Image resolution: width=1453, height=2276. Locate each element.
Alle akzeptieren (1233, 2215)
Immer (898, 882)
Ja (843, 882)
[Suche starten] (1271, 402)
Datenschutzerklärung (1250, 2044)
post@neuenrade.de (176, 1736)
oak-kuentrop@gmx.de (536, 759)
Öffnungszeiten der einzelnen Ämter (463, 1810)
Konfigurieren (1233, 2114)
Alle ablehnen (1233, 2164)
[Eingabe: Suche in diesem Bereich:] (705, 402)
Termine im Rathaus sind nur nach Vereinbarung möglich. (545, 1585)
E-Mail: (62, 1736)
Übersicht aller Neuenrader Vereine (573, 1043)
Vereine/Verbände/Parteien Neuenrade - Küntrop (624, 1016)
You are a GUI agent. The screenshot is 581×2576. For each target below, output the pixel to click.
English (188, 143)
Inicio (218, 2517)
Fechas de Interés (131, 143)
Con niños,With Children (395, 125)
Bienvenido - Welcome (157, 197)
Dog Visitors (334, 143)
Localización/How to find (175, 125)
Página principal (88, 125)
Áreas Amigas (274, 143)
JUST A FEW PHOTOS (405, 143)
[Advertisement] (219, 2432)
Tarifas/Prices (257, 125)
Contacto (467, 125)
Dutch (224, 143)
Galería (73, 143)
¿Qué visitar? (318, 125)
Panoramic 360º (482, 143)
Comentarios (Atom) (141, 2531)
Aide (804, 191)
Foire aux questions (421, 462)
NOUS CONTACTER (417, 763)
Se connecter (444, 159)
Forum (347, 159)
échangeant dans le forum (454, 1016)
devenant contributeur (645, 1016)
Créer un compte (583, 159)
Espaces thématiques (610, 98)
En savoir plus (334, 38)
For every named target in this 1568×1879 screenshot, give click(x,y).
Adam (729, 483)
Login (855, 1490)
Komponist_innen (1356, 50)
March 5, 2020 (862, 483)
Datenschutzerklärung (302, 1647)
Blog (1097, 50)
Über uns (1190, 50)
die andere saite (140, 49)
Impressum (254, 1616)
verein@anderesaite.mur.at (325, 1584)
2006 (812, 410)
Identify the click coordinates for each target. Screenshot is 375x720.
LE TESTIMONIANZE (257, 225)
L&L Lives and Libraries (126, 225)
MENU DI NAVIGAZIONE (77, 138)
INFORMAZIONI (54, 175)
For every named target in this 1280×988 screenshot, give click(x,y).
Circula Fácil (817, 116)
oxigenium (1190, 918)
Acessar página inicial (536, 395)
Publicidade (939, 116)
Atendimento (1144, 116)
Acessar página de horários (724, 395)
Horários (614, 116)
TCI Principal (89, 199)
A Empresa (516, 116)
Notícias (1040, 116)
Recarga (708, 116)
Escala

--

◆ **AIM OF THE EXERCISE**: Copy out all of the records above again, word for word and line for line.

◆ **FULL SOLUTION**:
Image resolution: width=1453, height=2276. Locate each element.
Alle akzeptieren (1233, 2215)
Immer (898, 882)
Ja (843, 882)
[Suche starten] (1271, 402)
Datenschutzerklärung (1250, 2044)
post@neuenrade.de (176, 1736)
oak-kuentrop@gmx.de (536, 759)
Öffnungszeiten der einzelnen Ämter (463, 1810)
Konfigurieren (1233, 2114)
Alle ablehnen (1233, 2164)
[Eingabe: Suche in diesem Bereich:] (705, 402)
Termine im Rathaus sind nur nach Vereinbarung möglich. (545, 1585)
E-Mail: (62, 1736)
Übersicht aller Neuenrader Vereine (573, 1043)
Vereine/Verbände/Parteien Neuenrade - Küntrop (624, 1016)
You are a GUI agent. The screenshot is 581×2576. For each target below, output the pixel to click.
English (188, 143)
Inicio (218, 2517)
Fechas de Interés (131, 143)
Con niños,With Children (395, 125)
Bienvenido - Welcome (157, 197)
Dog Visitors (334, 143)
Localización/How to find (175, 125)
Página principal (88, 125)
Áreas Amigas (274, 143)
JUST A FEW PHOTOS (405, 143)
[Advertisement] (219, 2432)
Tarifas/Prices (257, 125)
Contacto (467, 125)
Dutch (224, 143)
Galería (73, 143)
¿Qué visitar? (318, 125)
Panoramic 360º (482, 143)
Comentarios (Atom) (141, 2531)
Aide (804, 191)
Foire aux questions (421, 462)
NOUS CONTACTER (417, 763)
Se connecter (444, 159)
Forum (347, 159)
échangeant dans le forum (454, 1016)
devenant contributeur (645, 1016)
Créer un compte (583, 159)
Espaces thématiques (610, 98)
En savoir plus (334, 38)
For every named target in this 1568×1879 screenshot, give click(x,y).
Adam (729, 483)
Login (855, 1490)
Komponist_innen (1356, 50)
March 5, 2020 (862, 483)
Datenschutzerklärung (302, 1647)
Blog (1097, 50)
Über uns (1190, 50)
die andere saite (140, 49)
Impressum (254, 1616)
verein@anderesaite.mur.at (325, 1584)
2006 (812, 410)
Identify the click coordinates for each target. Screenshot is 375x720.
LE TESTIMONIANZE (257, 225)
L&L Lives and Libraries (126, 225)
MENU DI NAVIGAZIONE (77, 138)
INFORMAZIONI (54, 175)
For every named target in this 1280×988 screenshot, give click(x,y).
Circula Fácil (817, 116)
oxigenium (1190, 918)
Acessar página inicial (536, 395)
Publicidade (939, 116)
Atendimento (1144, 116)
Acessar página de horários (724, 395)
Horários (614, 116)
TCI Principal (89, 199)
A Empresa (516, 116)
Notícias (1040, 116)
Recarga (708, 116)
Escala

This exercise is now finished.